**Instructions to follow**
Beginning at the line that holds "846x423 pixels. At" and continuing to the last line of the data below, transcribe every line word for word, without pictures.

**Exercise data**
Start of Block

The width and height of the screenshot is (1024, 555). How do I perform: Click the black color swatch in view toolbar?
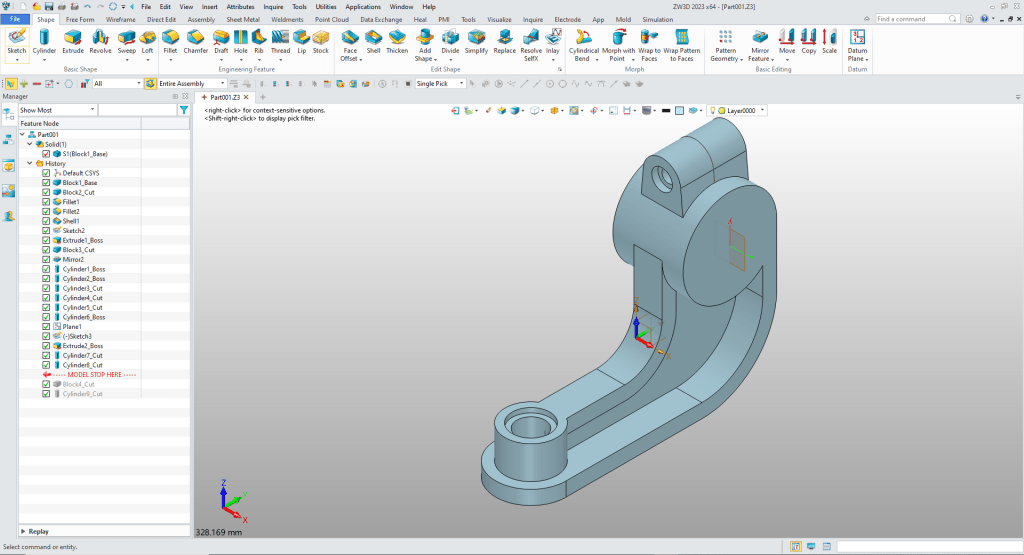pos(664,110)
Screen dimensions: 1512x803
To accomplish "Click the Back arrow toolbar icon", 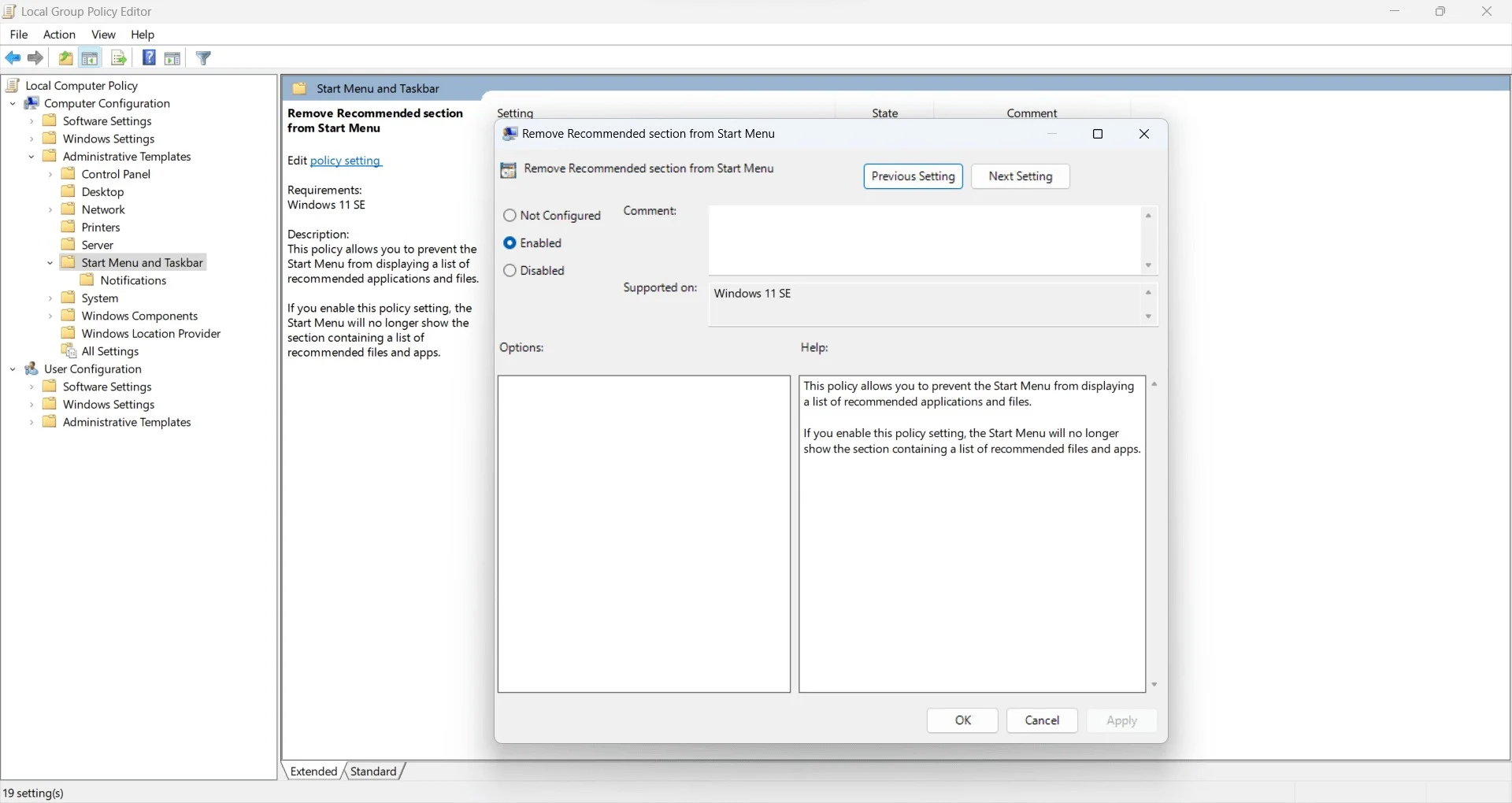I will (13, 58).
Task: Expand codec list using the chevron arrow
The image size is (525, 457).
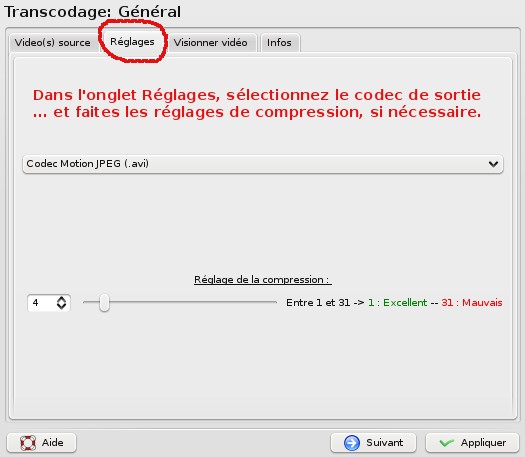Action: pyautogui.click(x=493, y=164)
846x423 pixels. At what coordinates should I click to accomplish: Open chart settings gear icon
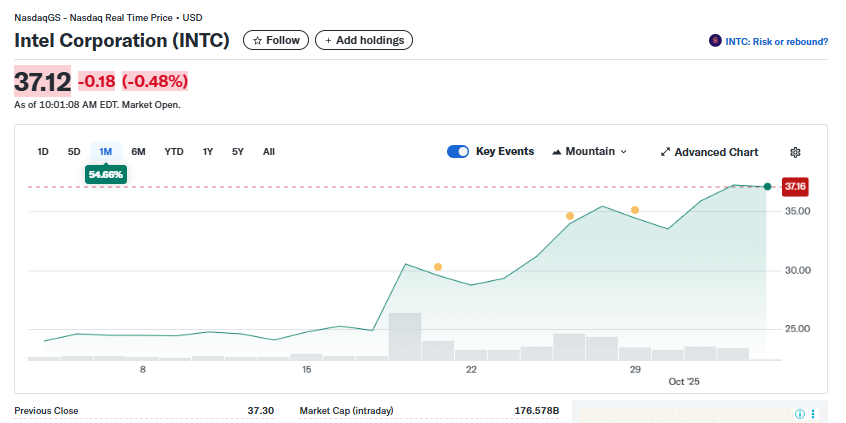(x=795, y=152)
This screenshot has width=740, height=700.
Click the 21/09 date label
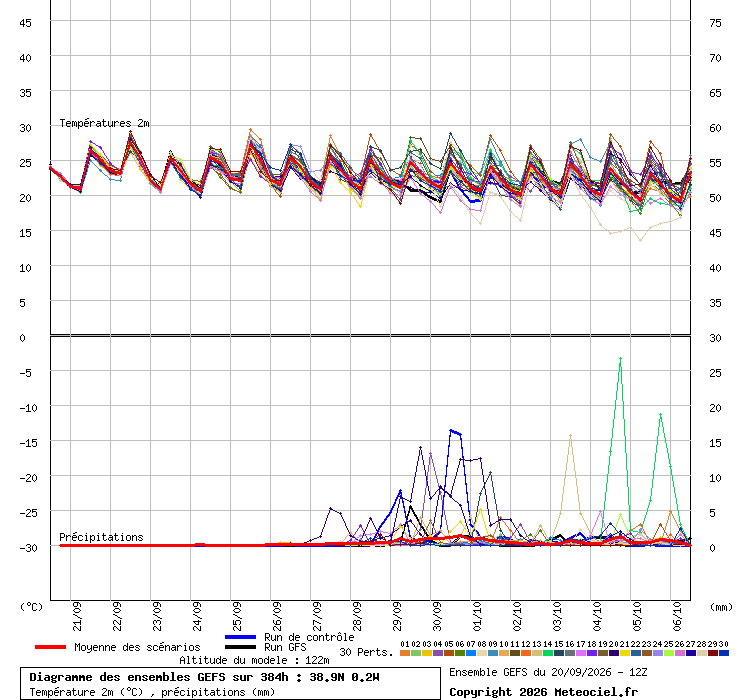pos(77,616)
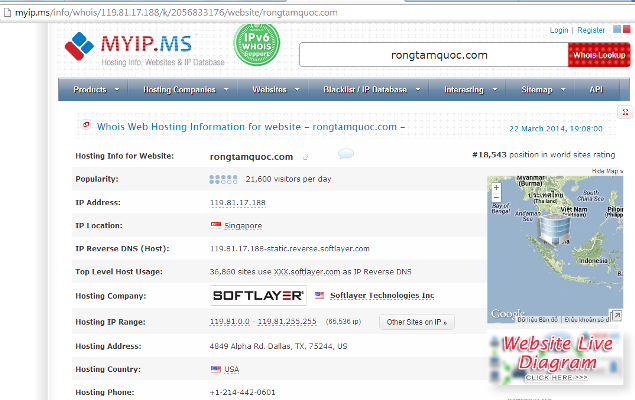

End of Block

**Written solution**
846x423 pixels. At what coordinates should I click to accomplish: Open chart settings gear icon
(x=795, y=152)
This screenshot has width=740, height=700.
Click the 21/09 date label
pos(77,616)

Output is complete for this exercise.